Forward-looking studies on heat removal for reactor concepts successfully carried out at ASDEX Upgrade
 

One of the greatest challenges of fusion research on tokamaks is to achieve optimal plasma energy confinement while minimising the heat load on the reactor walls. The 'Quasi Continuous Exhaust' regime - QCE for short - promises to combine both aspects.

The 'High Confinement Mode' - H-mode for short - discovered in ASDEX achieves the best possible energy confinement for future fusion experiments such as ITER, but is accompanied by periodically occurring plasma instabilities, called ELMs (Edge Localised Modes). In a fusion reactor, ELMs are undesirable because they put a lot of stress and wear on the reactor wall. The QCE regime is an attractive regime in which ELMs are suppressed by increased turbulence at the outermost plasma edge without sacrificing much confinement quality.

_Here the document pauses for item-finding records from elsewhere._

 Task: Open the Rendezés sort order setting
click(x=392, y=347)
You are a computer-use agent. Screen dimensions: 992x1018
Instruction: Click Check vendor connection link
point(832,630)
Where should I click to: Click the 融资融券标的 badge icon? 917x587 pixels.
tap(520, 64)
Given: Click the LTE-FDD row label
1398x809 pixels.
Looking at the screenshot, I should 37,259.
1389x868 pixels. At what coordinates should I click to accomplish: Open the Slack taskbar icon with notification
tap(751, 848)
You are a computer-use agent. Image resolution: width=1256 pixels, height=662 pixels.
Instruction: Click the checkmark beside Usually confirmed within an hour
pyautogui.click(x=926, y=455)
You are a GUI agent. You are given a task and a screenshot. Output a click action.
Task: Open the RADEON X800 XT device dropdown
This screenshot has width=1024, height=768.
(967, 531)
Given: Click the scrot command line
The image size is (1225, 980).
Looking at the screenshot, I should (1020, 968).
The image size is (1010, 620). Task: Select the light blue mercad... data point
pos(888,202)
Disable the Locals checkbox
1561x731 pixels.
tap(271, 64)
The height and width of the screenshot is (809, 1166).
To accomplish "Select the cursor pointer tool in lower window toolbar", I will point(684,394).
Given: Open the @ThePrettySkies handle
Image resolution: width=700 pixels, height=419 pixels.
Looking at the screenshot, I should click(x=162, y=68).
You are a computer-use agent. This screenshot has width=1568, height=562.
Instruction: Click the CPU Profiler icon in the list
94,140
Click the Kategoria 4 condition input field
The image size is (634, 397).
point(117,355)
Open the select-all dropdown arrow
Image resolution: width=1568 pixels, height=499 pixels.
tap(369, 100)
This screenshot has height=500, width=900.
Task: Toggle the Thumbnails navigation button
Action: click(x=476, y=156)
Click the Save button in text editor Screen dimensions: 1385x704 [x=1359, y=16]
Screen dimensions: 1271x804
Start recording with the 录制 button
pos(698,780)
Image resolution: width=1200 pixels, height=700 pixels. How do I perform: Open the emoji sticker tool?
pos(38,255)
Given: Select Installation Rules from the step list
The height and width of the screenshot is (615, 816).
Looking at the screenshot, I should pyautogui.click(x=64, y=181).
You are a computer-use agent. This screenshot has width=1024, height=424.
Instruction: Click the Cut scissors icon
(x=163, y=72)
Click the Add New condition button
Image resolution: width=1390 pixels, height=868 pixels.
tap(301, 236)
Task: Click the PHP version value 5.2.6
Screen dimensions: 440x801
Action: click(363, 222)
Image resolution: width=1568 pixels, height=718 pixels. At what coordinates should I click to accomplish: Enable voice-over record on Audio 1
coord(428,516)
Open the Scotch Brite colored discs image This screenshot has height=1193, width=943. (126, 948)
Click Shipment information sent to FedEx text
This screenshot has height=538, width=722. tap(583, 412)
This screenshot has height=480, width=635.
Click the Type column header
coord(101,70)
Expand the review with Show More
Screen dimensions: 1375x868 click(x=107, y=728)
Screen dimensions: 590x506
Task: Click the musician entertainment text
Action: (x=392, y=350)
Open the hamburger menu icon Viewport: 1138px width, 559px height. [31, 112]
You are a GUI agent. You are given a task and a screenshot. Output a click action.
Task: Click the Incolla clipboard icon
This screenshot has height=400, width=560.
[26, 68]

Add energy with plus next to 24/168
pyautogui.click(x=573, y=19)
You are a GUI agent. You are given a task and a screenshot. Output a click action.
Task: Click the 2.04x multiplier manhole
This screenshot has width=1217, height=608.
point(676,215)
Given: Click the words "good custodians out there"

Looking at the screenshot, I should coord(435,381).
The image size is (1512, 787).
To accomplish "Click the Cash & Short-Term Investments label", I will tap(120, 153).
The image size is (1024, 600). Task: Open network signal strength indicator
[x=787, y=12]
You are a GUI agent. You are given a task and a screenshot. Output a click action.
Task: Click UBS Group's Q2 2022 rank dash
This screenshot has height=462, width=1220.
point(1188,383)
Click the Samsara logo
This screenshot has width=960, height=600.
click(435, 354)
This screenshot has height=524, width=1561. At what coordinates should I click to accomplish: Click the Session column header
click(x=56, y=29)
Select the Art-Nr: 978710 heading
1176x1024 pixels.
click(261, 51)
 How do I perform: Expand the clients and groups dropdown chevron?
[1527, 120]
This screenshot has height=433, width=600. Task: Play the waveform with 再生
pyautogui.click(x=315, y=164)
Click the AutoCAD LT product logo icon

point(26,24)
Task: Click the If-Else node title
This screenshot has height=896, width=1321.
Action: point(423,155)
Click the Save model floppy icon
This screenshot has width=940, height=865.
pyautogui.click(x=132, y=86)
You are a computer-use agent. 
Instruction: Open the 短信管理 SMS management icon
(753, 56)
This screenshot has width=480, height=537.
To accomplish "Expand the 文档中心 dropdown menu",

A recent work investigates the conditions for reaching the QCE regime at ASDEX Upgrade. For this purpose, experimental data points of the outermost plasma edge were plotted in a density-temperature diagram (see picture). The operating range of the H-mode lies within two limits. The minimum temperature for reaching H-mode with good energy confinement is given by the blue line. The black line represents the maximum achievable pressure gradient. A subdivision between plasma conditions with and without ELMs is indicated by a new (green) line, which represents a threshold value in the turbulence parameter αt, which is a measure of the strength of the local turbulence.

The publication on this work can be found here: M. Faitsch et al, Analysis and expansion of the quasi-continuous exhaust (QCE) regime in ASDEX Upgrade, Nuclear Fusion 63, 076013 (2023).